The physical and cultural work environment changed substantially with the intervention. Participants often expressed their understanding of the changes by reflecting on how things were different (for better or worse) between the AMU and places they had previously worked, or other parts of the hospital where they still worked, at the time of interview. In a positive sense, these differences primarily related to a greater level of organization and structure in the AMU. In a negative sense, some nurses perceived a loss of ownership of work and a loss of a collegial sense of belonging, which they had felt on a previous ward. Some staff also expressed concern about implementing a model that originated from another hospital and potential underresourcing. The interviews revealed that a further, unanticipated challenge for the nursing staff was to resolve an industrial relations problem: how to integrate a new rounding model without sacrificing hard-won conditions of work, such as designated and protected time for breaks (Australia has a more structured, unionized nursing workforce than in countries like the US; effort was made to synchronize SIBR with nursing breaks, but local agreements needed to be made about not taking a break in the middle of a round should the timing be delayed). However, leaders reported that by emphasizing the benefits of SIBR to the patient, they were successful in achieving greater flexibility and buy-in among staff.

Practices and Processes

Participants perceived postintervention work processes to be more efficient. A primary example was a near-universal approval of the time saved from not “chasing” other professionals now that they were predictably available on the ward. More timely decision-making was thought to result from this predicted availability and associated improvements in communication.

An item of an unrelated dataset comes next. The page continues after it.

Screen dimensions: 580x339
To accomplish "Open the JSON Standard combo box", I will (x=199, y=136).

The SIBR enforced a workflow on all staff, who felt there was less flexibility to work autonomously (doctors) or according to patients’ needs (nurses). More junior staff expressed anxiety about delayed completion of discharge-related administrative tasks because of the midday completion of the round. Allied health professionals who had commitments in other areas of the hospital often faced a dilemma about how to prioritize SIBR attendance and activities on other wards. This was managed differently depending on the specific allied health profession and the individuals within that profession.

Professional Interactions

In terms of interprofessional dynamics on the AMU, the implementation of SIBR resulted in a shift in power between the doctors and the nurses. In the old ward, doctors largely controlled the timing of medical rounding processes. In the new AMU, doctors had to relinquish some control over the timing of personal workflow to comply with the requirements of SIBR. Furthermore, there was evidence that this had some impact on traditional hierarchical models of communication and created a more level playing field, as nonmedical professionals felt more empowered to voice their thoughts during and outside of rounds.

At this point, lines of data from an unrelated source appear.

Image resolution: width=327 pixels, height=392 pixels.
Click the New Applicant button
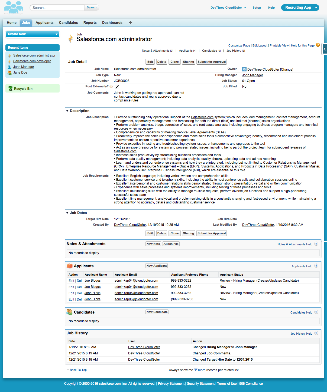coord(156,266)
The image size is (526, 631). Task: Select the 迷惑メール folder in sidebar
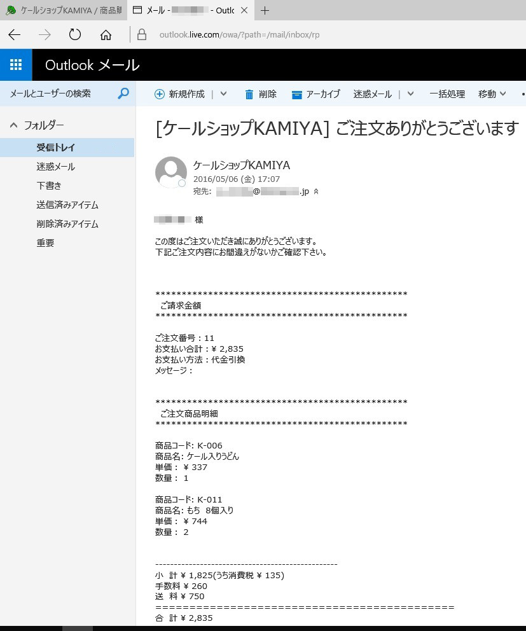click(56, 167)
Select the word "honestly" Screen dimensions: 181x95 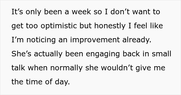click(110, 26)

The rounds provided much greater visibility of the “big picture” and each profession’s role within it; this allowed each clinician to adjust their work to fit in and take account of others. The process was not instantaneous, and trust developed over a period of weeks. Better communication meant fewer misunderstandings, and workload dropped.

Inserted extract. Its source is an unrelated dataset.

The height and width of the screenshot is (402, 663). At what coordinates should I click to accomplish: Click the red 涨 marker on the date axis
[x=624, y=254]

The participation of allied health professionals in the round enhanced clinician interprofessional skills and knowledge. The more inclusive approach facilitated greater trust between clinical disciplines and a development of increased confidence among nursing, allied health, and administrative professionals.

In contrast to the positive impacts of the new model of care on communication and relationships within the AMU, interdepartmental relationships were seen to have suffered. The processes and practices of the new AMU are different to those in the other hospital departments, resulting in some isolation of the unit and difficulties interacting with other areas of the hospital. For example, the trade-offs that allied health professionals made to participate in SIBR often came at the expense of other units or departments.

 

 

Consequences

All interviewees lauded the benefits of the SIBR intervention for patients. Patients were perceived to be better informed and more respected, and they benefited from greater perceived timeliness of treatment and discharge, easier access to doctors, better continuity of treatment and outcomes, improved nurse knowledge of their circumstances, and fewer gaps in their care. Clinicians spoke directly to the patient during SIBR, rather than consulting with professional colleagues over the patient’s head. Some staff felt that doctors were now thinking of patients as “people” rather than “a set of symptoms.” Nurses discovered that informed patients are easier to manage.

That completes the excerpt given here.